Scarcity of Talent : Hire from Adjacent Industry

Anuj Roy, Longhouse Consulting

One of the biggest challenges that business leaders of any new industry face is to identify the place to look for the right talent. In the Indian context we have had a similar experience in the past when Telecom and the Retail sector mushroomed leading to a huge gap in demand and supply of talent. The usual hotbeds of talent like Consumer goods, durables and retail banking were looked at to bridge the gap and this helped create a new pool of business leaders in these sectors. In last couple of years online/digital as a sector has gained significant momentum fuelled by a new bunch of entrepreneurs and supported by the VC/PE’s. The challenge is how to build teams as these businesses scale up. The ability to scale is contingent on the ability to attract and retain the right talent. Given that the industry is new in Indian with a limited number of global players who are present in India in this sector makes it even more difficult to find the right talent. Most large organizations across the globe have looked at multiple ways to address this issue including moving staff from other countries or enhancing the training set up or hiring from adjacent industry with neither strategy emerging as a clear winner.

The approach of hiring from adjacent industry has been very common and has been used successfully in the past. The ability to identify the kind of roles one should look for in adjacent industries followed by ensuring that the right structure is put in place to attract and retain people from adjacent industry requires a lot of experience. Professionals usually prefer to continue in their area of interest and like to leverage on the depth of understanding they have built in an industry to look for better career opportunities, so HR leaders need to figure out the reason that should incentivise professionals to evaluate career opportunities in a new sector.

Quite often we have seen CEO’s and Board talking about how the shortage of talent is impacting the ability of the firm to evaluate new business opportunity, delaying new growth plans and eventually impacting both the top line and bottom line of the company. What we have experienced from building teams in new age sectors like Online and digital is that people have identified specific functions and then looked at the options of evaluating adjacent industries.

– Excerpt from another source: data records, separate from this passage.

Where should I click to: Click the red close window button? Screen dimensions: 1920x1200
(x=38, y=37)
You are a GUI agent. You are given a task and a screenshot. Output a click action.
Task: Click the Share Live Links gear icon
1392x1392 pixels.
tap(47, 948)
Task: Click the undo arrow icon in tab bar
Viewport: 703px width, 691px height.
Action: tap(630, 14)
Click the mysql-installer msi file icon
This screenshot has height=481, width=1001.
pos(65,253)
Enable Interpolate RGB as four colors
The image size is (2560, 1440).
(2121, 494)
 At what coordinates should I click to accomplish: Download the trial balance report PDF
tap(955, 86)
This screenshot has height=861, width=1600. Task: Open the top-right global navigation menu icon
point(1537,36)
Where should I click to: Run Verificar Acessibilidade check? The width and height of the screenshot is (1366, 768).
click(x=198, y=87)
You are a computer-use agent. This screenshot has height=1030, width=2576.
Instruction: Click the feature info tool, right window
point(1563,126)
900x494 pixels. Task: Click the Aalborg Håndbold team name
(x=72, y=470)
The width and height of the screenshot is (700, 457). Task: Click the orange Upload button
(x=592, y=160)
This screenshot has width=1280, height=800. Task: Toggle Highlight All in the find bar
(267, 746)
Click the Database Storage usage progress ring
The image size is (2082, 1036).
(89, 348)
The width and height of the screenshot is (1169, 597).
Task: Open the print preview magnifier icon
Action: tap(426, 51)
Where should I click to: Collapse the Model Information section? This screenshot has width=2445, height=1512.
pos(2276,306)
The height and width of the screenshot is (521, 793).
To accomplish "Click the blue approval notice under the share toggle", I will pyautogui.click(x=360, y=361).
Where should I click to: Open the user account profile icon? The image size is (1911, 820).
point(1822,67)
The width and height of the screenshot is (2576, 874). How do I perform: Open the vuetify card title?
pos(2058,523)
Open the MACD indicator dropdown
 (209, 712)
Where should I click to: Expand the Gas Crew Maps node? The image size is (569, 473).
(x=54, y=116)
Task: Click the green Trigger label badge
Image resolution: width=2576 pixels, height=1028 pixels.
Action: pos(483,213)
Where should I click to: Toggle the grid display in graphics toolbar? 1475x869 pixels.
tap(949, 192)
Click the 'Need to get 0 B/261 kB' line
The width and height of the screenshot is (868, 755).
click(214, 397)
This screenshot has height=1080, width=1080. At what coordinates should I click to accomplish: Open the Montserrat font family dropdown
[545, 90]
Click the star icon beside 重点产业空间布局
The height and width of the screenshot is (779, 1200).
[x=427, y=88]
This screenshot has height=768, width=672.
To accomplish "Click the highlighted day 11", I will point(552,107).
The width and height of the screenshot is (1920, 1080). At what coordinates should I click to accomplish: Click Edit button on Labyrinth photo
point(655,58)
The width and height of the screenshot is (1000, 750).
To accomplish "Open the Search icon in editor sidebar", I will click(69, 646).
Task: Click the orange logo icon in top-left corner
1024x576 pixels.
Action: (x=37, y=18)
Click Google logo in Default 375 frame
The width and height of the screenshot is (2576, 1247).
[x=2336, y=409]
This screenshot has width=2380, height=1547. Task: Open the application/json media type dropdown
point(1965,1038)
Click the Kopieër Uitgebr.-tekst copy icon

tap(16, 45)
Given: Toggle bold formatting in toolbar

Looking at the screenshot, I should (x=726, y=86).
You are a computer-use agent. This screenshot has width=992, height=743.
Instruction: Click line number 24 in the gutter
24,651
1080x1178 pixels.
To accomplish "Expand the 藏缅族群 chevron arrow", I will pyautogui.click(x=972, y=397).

Marketing leaders are bought in from consumer goods companies and are picking up the nuances of online/digital aspect of marketing in addition to the traditional brand and marketing needs. Leaders in Finance, HR and other enabling functions are being bought in from technology or specific industry segments in which the company is operating. The positions of CTO (Chief Technology Officer) and CPO (Chief Product Officer) are slightly complicated and organizations are taking mixed approach of either looking at returning Indians or people from enterprise technology background to fill the gap.

As any sector matures the talent gap start to bridge and till that time it might be useful to look at adjacent industries to plug the gaps and move forward as the cost of not doing that can be substantially high.